In stormy periods, one needs friends with a strong character. Egon was a true friend. He had an instinctive sense of the needs of others, notably his family. Without his good advice and the generous financial support he diverted from his salary as a young professor in his early thirties, much of the scope for productive human capital formation in the Sohmen family would have remained unexploited, as I gather from remarks by his sister. From his brother, Helmut, Egon quickly received high intellectual returns. Those who have read the preface to the first edition of "Flexible Exchange Rates" will remember that he thanked his brother for having acted as Dr. Wong, meaning Jacob Viner's Chinese draftsman who turned out to be an excellent amateur economist by discovering a mistake in Viner's reasoning about "Cost Curves and Supply Curves."

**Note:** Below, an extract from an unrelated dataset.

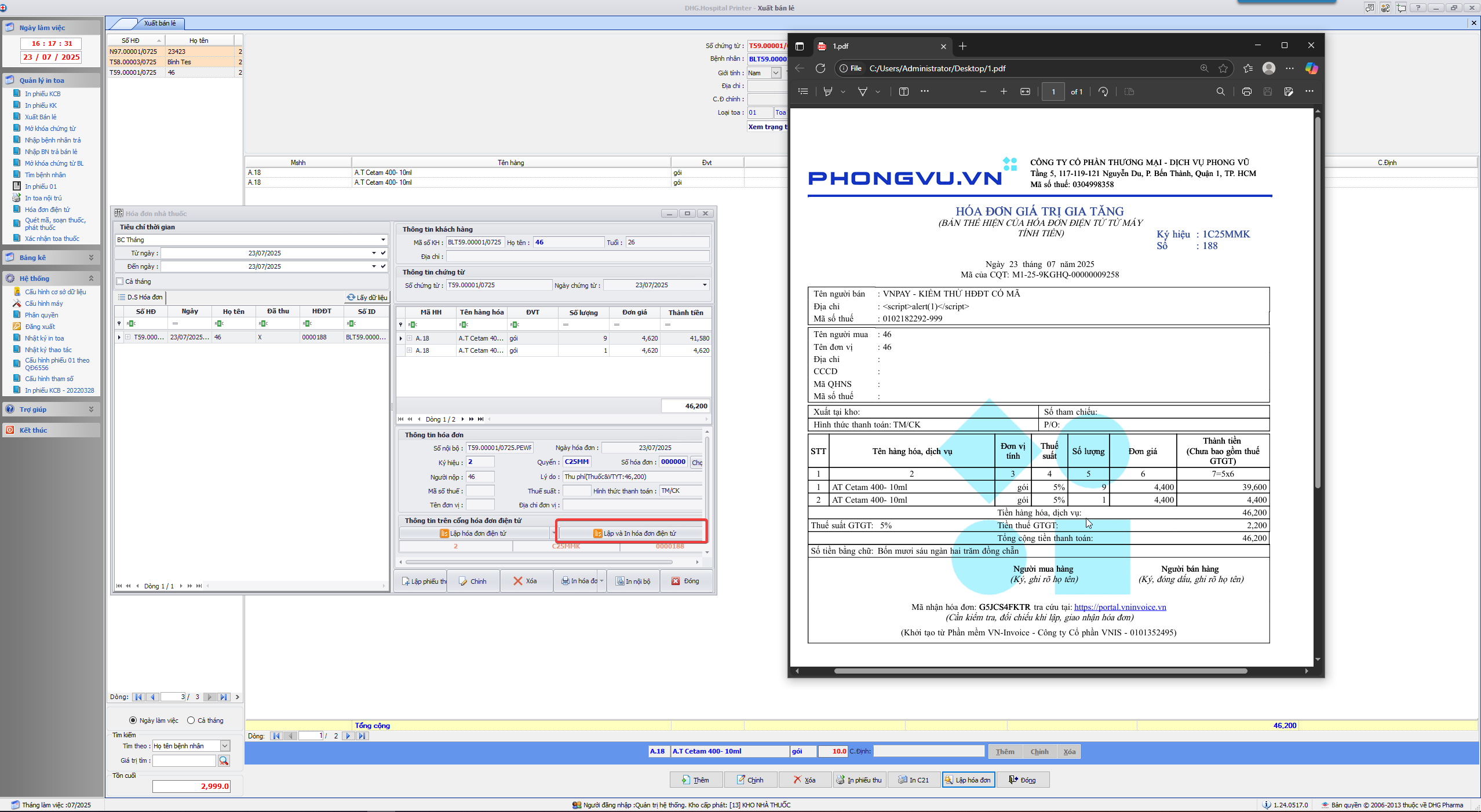
Task: Open Hóa đơn điện tử sidebar item
Action: click(47, 210)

It so happened that Helmut Sohmen, as if Egon's reference had had predictive power, made his way to the top of the world business community in the Chinese cultural and ethnic environment of Hong Kong with such success that he acquired the means for creating the Egon-Sohmen-Foundation. Should sociologists have doubts about the viability of the family in a cosmopolitan environment, they would become more confident by looking at this example. Egon surely was a father figure, and economics is now benefiting from it in a roundabout way."
Taken from Herbert Giersch (ed.). 1992. Money, Trade, and Competition: Essays in Memory of Egon Sohmen. p. v-vii. Berlin: Springer.
A complete bibliography of Sohmen's work is contained in a volume of essays in his memory, edited by J.S. Chipman and C.P. Kindleberger, Flexible Exchange Rates and the Balance of Payments (Amsterdam: North-Holland, 1980). The chief items are:
1961. Flexible Exchange Rates. Chicago. University of Chicago Press. Rev. ed., 1969.
1964. International Monetary Problems and the Foreign Exchanges. Special Papers in International Economics, Princeton: International Finance Session.
1966. The Theory of Forward Exchange. Princeton Studies in International Finance, Princeton, International Finance Section.
1976. Allokationstheorie und Wirtschaftspolitik. Tübingen: J.C. Mohr (Paul Siebeck)."